— BEGIN PAGE —
A shift in demand isn't the same as a decrease in demand
Instead of shifting, the equilibrium just moves to a different place on the demand curve and there is a shortage or a surplus of some kind
In this case, it would be a surplus of labor because more people want to work for 15 dollars an hour

Well, the logical conclusion becomes if minimum wage raises are good, why not further raise the minimum wage?

Instead of 15 or whatever, why not 50?

>>wages rise

they simply don't, that's the thing.

Yes, but that also works for the wages themselves. If the price of labor goes up, the demand of labor should naturally go down.

>free market
>only a fraction of the market controls the actual price of the market
the free market isn't actually free
there's less government regulation that a lot of other markets, but it's not free in the sense that it's open to everyone and anyone can make a chance

are you actually suggesting that increasing the prices of goods won't trigger inflation?
— END PAGE —
— BEGIN STORED ROWS —
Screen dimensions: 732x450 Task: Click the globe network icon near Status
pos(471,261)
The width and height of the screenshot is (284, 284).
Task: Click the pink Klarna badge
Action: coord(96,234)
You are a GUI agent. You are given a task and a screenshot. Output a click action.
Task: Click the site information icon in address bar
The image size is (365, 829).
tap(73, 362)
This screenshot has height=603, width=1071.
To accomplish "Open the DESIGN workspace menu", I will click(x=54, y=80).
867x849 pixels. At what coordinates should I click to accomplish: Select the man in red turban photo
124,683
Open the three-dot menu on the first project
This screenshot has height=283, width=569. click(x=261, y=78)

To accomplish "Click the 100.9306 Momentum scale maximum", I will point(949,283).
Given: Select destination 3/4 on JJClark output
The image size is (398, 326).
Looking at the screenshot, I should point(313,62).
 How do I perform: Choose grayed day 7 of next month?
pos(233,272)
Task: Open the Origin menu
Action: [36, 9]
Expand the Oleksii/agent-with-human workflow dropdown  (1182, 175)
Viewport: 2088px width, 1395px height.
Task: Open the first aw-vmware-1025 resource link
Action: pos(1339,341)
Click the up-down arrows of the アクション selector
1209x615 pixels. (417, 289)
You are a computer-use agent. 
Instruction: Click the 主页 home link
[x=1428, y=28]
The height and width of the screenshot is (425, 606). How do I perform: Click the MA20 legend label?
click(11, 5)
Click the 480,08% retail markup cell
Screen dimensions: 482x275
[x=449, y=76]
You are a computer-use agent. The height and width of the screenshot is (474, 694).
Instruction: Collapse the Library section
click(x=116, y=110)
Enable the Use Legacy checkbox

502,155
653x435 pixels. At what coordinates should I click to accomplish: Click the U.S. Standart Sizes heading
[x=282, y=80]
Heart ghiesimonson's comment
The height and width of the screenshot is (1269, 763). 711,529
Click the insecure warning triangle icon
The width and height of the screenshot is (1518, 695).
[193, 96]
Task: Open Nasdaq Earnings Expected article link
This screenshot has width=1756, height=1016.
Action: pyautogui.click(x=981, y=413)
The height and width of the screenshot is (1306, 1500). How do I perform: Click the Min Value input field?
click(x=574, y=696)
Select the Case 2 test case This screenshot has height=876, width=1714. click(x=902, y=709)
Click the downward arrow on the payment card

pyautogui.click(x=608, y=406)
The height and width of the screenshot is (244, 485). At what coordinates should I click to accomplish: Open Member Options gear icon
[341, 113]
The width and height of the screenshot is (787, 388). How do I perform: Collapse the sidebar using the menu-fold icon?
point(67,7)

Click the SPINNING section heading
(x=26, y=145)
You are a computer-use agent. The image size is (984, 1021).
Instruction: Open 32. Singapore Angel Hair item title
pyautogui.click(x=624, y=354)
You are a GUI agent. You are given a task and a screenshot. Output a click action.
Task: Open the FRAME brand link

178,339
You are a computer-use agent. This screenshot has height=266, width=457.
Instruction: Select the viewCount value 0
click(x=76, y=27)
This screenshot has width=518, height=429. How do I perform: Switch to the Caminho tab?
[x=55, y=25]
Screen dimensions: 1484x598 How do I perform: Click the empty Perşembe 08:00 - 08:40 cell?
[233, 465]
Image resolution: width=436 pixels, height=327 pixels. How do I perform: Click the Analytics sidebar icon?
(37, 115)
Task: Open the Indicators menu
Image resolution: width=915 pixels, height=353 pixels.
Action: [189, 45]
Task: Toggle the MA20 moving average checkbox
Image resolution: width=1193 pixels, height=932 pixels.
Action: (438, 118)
— END STORED ROWS —
* INSTRUCTIONS FOR THE TASK *
Please reproduce the stretch of the minimum wage discussion from "A shift in demand" through "why not 50?".

* REPLY *
A shift in demand isn't the same as a decrease in demand
Instead of shifting, the equilibrium just moves to a different place on the demand curve and there is a shortage or a surplus of some kind
In this case, it would be a surplus of labor because more people want to work for 15 dollars an hour

Well, the logical conclusion becomes if minimum wage raises are good, why not further raise the minimum wage?

Instead of 15 or whatever, why not 50?